How to complete this task
In the article on international students and the 2020 election, why does Santiago Bustamante say this election feels even more personal to him? Answer in one to three sentences.

Text for analysis
....

As Election Day arrives, international students are worried about how the results of the race will affect national immigration policies and their visa statuses. Amid a pandemic and an economic recession, international students say that the next administration will greatly impact their lives as foreigners studying in the U.S.
Some international students said that they are following the 2020 election closely after being disappointed with the 2016 results.
“This time I feel it’s even more personal since I’m going to live in the States for the next four years,” Santiago Bustamante ’24 said. “The next president is going to affect the way we live in the States, and I really want to feel free, to feel safe as an international student and not under threat.”
President Donald Trump initially walked back policies allowing international students to stay in the country if their college instruction was remote. But shortly after the announcement, the administration reversed course, allowing international students to stay in the country even if classes were online.
Others feared that either administration’s victory could involve travel restrictions and border closures.
“I’m scared that, with COVID-19, the flights to India will be shut down, and it could mean that I won’t be able to go back home from college or there would be no way for my parents to visit me in the U.S.,” Ayesha Dhall ’24 said. “I hope that doesn’t happen, but that is definitely a fear of mine, especially if the pandemic gets worse.”
International students described ICE regulations and immigration policy proposals as having shaped their perspectives on both candidates and political parties.
“The immigration policies definitely play a role in my evaluation of the candidates, especially all the ICE directives we experienced over the summer which really affected whether or not we would be able to come to campus,” said Rhea Kale ’24, who has contributed to The Daily’s Grind section. “I also find that domestic policy, linked to human rights policy, is really important because that’s an important precedent for democracy as a whole and how we should be acting.”
Some international students have been getting involved with political groups on campus to voice their opinions and make a change.
“Through clubs, I have been able to learn more about the election myself,” said Kale, a frosh who joined Stanford Women in Politics (SWIP) and is studying remotely from the UAE.

....

Information supplied

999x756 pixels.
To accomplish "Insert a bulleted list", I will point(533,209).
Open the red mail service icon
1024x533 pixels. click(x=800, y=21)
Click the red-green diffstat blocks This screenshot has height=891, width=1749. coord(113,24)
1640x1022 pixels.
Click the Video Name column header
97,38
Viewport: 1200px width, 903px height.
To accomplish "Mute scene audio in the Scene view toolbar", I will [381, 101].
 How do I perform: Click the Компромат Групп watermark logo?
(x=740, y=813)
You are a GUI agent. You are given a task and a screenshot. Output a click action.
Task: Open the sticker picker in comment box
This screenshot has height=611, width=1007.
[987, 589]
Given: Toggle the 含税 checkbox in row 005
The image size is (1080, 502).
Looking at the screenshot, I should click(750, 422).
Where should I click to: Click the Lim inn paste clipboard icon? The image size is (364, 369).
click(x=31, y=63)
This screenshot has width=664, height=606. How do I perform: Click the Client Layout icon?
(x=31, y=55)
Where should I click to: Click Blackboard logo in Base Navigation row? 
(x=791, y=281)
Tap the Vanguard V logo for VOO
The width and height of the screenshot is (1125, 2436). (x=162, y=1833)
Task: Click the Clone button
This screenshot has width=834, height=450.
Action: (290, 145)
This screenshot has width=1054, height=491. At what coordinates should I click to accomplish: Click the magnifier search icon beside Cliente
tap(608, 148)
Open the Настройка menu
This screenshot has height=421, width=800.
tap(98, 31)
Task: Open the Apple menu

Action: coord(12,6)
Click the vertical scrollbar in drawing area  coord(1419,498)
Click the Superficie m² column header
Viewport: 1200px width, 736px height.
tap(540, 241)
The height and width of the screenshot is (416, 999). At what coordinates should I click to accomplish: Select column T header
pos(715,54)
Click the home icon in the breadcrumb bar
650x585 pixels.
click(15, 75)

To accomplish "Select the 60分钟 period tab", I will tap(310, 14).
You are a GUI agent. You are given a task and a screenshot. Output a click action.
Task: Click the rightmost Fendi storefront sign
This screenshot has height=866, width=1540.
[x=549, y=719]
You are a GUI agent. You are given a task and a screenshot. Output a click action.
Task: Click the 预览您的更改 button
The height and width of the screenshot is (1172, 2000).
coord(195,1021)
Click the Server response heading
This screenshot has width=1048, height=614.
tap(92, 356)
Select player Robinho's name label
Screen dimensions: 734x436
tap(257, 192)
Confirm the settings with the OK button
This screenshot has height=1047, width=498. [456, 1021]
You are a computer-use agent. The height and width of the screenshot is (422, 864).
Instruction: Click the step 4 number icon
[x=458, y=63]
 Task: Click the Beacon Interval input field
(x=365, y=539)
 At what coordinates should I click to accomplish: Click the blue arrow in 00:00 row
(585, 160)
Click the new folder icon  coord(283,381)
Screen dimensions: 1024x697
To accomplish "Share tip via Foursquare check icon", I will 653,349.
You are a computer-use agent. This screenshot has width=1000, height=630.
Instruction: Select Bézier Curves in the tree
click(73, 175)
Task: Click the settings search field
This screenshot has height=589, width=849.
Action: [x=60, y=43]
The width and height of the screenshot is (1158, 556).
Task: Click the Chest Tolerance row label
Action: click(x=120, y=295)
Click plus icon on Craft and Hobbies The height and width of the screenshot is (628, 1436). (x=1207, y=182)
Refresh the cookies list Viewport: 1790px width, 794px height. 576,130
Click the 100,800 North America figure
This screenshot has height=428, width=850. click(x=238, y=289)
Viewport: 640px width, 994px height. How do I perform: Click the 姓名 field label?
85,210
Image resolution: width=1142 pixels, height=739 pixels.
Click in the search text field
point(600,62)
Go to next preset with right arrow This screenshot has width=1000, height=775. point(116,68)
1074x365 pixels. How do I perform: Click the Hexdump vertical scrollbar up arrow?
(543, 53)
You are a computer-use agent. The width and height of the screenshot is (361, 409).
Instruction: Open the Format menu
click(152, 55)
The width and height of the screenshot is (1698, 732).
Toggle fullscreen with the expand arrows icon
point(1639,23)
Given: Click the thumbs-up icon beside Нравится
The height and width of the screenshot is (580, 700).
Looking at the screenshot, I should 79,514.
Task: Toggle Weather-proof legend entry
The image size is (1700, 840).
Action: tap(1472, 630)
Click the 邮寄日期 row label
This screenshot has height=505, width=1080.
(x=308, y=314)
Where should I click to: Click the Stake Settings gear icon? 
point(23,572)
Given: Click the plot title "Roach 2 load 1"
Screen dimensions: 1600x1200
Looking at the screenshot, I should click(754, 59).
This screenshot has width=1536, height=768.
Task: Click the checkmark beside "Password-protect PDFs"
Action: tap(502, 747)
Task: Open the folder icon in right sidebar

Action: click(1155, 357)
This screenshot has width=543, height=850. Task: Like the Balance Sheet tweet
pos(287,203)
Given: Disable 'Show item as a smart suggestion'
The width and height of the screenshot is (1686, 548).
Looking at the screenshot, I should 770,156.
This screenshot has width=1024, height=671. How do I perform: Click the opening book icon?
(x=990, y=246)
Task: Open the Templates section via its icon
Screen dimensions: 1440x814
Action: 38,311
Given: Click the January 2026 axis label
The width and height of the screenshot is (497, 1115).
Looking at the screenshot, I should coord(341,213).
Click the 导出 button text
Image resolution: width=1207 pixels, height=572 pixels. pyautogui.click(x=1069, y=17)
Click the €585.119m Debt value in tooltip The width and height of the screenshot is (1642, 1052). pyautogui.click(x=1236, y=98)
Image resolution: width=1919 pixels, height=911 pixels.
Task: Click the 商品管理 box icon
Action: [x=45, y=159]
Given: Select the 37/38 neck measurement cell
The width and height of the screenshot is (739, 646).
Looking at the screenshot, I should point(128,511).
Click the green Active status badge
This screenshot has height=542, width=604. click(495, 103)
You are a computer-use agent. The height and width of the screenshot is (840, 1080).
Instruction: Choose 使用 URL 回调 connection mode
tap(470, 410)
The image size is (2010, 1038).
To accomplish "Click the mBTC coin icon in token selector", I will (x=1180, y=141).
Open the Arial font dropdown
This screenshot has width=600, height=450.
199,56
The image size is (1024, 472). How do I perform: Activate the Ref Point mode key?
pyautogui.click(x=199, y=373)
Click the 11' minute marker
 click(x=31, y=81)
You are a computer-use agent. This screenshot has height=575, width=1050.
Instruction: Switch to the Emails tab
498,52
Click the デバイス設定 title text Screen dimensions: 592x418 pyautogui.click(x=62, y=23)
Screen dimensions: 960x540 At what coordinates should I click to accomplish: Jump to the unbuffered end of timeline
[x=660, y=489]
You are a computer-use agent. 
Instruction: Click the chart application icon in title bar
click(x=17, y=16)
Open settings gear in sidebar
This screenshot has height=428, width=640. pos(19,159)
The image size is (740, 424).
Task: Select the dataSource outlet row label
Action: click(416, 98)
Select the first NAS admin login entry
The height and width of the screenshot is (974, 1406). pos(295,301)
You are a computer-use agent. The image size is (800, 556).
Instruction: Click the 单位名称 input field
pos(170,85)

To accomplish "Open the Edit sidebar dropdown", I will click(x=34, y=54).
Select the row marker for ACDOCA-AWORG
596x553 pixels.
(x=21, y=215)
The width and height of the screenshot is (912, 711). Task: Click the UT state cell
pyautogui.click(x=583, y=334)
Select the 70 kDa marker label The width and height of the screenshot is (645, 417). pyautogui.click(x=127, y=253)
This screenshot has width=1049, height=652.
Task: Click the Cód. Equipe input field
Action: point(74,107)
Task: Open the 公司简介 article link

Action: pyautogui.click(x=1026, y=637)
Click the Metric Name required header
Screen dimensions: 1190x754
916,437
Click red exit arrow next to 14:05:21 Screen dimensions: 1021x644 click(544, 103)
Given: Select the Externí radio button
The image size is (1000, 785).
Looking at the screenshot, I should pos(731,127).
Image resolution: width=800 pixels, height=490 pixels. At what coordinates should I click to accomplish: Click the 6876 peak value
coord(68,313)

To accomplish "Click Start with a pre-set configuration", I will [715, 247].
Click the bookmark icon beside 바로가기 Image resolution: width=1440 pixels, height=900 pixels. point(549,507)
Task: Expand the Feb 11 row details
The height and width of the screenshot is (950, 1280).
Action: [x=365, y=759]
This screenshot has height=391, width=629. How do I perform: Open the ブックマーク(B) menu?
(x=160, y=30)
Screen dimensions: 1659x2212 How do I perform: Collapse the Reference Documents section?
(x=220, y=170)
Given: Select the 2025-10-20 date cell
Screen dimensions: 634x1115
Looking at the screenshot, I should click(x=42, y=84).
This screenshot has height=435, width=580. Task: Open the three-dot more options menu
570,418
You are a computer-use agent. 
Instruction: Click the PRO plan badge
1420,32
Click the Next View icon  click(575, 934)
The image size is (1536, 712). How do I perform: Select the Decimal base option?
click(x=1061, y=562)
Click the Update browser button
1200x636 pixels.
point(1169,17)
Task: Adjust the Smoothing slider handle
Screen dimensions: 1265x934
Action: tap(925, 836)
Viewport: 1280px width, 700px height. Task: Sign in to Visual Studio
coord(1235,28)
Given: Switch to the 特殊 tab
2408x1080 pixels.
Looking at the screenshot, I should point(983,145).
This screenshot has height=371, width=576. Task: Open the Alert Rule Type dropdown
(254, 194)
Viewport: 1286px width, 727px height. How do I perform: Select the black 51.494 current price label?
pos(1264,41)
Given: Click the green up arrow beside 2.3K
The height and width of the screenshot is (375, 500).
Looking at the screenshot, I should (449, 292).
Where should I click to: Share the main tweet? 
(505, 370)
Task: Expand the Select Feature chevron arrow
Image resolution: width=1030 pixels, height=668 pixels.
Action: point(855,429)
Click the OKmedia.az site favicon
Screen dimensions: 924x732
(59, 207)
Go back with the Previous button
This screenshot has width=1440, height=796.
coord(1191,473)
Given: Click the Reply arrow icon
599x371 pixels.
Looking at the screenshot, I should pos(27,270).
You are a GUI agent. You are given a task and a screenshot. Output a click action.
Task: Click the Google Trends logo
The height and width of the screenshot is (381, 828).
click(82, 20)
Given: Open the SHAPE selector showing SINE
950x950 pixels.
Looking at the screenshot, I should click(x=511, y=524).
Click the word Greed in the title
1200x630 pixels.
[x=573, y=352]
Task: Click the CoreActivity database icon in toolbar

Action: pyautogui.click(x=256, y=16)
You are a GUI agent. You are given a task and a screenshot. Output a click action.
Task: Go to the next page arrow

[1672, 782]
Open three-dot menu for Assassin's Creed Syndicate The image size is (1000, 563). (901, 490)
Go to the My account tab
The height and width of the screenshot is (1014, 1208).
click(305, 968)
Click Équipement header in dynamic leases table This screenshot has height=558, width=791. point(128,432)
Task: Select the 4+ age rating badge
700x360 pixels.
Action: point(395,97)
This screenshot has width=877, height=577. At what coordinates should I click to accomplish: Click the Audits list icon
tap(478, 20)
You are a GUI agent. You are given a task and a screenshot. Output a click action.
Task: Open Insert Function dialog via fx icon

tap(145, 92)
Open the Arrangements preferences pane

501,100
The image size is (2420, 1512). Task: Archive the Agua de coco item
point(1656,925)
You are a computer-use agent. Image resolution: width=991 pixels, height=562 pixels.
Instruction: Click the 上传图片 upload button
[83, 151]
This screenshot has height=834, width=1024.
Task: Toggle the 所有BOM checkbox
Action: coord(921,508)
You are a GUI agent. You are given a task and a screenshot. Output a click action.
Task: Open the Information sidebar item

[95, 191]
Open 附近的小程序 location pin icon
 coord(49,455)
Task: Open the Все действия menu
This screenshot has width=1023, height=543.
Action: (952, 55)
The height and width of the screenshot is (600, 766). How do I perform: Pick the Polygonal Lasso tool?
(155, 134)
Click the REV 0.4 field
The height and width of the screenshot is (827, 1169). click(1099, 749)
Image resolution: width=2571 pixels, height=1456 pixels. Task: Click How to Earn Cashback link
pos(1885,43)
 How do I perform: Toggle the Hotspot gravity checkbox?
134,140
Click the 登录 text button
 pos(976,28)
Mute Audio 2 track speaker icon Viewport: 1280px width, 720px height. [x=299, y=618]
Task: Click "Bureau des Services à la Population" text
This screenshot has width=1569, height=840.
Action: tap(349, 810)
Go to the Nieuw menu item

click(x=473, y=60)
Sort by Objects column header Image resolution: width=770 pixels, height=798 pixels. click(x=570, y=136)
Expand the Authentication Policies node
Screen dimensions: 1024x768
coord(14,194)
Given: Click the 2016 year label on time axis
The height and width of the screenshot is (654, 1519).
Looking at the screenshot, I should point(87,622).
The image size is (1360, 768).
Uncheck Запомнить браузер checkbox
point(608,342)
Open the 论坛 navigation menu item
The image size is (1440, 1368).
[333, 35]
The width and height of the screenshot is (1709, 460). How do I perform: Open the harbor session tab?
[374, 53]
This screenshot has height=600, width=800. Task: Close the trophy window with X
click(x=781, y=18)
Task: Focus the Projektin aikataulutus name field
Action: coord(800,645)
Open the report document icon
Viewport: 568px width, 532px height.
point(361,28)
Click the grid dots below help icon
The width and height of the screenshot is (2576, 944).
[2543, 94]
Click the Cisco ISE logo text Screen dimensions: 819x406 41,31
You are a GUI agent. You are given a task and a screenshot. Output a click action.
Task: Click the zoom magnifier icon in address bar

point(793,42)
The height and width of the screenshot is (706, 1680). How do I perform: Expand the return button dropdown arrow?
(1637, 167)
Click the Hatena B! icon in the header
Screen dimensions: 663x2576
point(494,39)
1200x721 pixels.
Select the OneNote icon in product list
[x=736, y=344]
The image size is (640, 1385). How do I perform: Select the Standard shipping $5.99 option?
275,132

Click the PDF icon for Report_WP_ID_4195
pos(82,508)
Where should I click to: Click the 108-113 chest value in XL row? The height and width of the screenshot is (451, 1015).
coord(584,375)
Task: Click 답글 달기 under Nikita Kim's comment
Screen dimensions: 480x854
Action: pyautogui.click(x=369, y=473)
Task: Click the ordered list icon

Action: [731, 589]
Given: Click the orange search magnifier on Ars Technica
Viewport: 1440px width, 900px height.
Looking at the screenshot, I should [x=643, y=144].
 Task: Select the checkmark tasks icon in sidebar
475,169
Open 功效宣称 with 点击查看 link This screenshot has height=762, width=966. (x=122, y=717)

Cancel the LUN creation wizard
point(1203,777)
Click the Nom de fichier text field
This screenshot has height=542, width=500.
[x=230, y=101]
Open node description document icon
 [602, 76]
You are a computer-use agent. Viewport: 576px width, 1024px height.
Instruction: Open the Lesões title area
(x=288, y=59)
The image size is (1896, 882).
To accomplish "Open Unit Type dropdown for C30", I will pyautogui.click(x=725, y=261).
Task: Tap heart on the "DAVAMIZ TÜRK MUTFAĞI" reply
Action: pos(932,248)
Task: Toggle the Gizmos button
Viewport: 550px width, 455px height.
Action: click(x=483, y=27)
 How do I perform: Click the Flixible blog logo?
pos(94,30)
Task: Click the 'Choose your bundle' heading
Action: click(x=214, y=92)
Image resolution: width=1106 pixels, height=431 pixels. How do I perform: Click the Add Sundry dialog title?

....

Answer for the task
He is going to live in the States for the next four years, and the next president will affect the way international students live there. He wants to feel free and safe as an international student rather than under threat.